YOUR GOAL:
Continue the forum discussion below about AI training and who owns words, starting after its last sentence.

QUOTED PASSAGE Start Marker

So realistically, your value as someone who has this unique expert subject knowledge is diminished.

However, these individual losses are offset by the greater good that the LLM/ai models would generate. It is exactly equivalent to the luddite's arguments about why they would not want the textile machines to replace them.

artists put their artwork online, let people use these in an acceptable range. usually, learning (not copy) from it is acceptable. but there are more controversy around generating million artwork have same personal style, let artists lose job and let their families starve.
Setting up the precedent that training from materials = theft seems pretty scary to me. First because it redefines learning as stealing, and secondly because it is without proving that the source material authors are in someway deprived of something - and in a way that is no different than if a human learnt from their materials and produced content with that knowledge.

Let's say the AI was used to generate illegal content, if these words/images are truly non-transformative and still the property of those from which the model was trained this would be a pretty grim scenario. It seems much more reasonable that the person who prompts the system to build such content would be responsible, and thus the true owner of the output.

For this discussion it's useful to keep in mind that ChatGPT and other AI tools don't spontaneously create content, they create it in response to a human "query". It's also the human who decides whether or not the material is useful and suitable (as it often is not accurate, truthful or useful.)

From here it seems more like a discussion about plagiarism and copyright, but both of these occur beyond the scope of the article. I feel authors haven't taken to this angle because the end materials are reasonably different from the sources (notwithstanding memorisation effects.)

I do agree with the sentiment that ChatGPT isn't intelligent (but AI has never claimed to reproduce true intelligence). I prefer the tongue in cheek description of "spicy autocorrect" as a fairer representation of its capability.

I was thinking about this further as there's a lot of grey area to the idea of who owns the words, after all everyone is using the same words just in different combinations. What about words which aren't in the lexicon, specifically unique trademarks: these are words that are entirely unique e.g. "kleenex" and so on. These words are traceable to the trademark owner.

QUOTED PASSAGE End Marker
RECORDED INFORMATION Start Marker

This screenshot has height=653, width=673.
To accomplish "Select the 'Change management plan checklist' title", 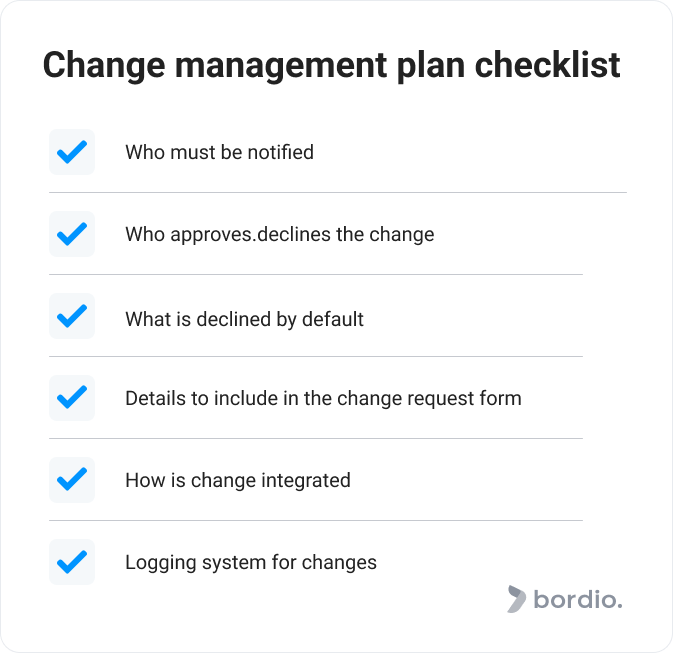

RECORDED INFORMATION End Marker

ANSWER FOR THE TASK:
By the standard that training from materials = theft: Any reference to one of these unique trademarks would be interesting and highly problematic. AI wouldn't be allowed to write any kind of non-editorial text that uses unique trademarked product names without it being criminal.

Instead of debating about the moral and legal aspects, it could be more productive to focus on the technical aspects that can help making more informed decisions about the moral and legal problems.

On some levels of abstraction, LLMs seem to be unknowable black boxes. On other levels, they are simply approximate solutions to established problems, such as estimating the probability distribution for a token following a context.

Genome assembly is kind of like complementary problem to text generation. You can't read the genome directly, but you can duplicate it, break it into fragments, read the fragments, and try to assemble them. The methods vary, but you generally try to find overlaps between the fragments and build a graph based on the overlaps. If you start from a context that occurs only once in the genome, there is often one overwhelmingly likely path in the graph that corresponds to a substantial part of the genome. On the other hand, if the context is too short or it occurs in a repetitive region of the genome, any path you traverse is likely to be chimeric and not correspond to any part of the underlying sequence.

Using similar heuristics, an LLM could estimate whether it's following a long overwhelmingly likely path, replicating substantial parts of the training data, or making choices between substantially different paths, generalizing from the data. And because the training data is usually not that big, it could query the data when it believes it could be replicating the data.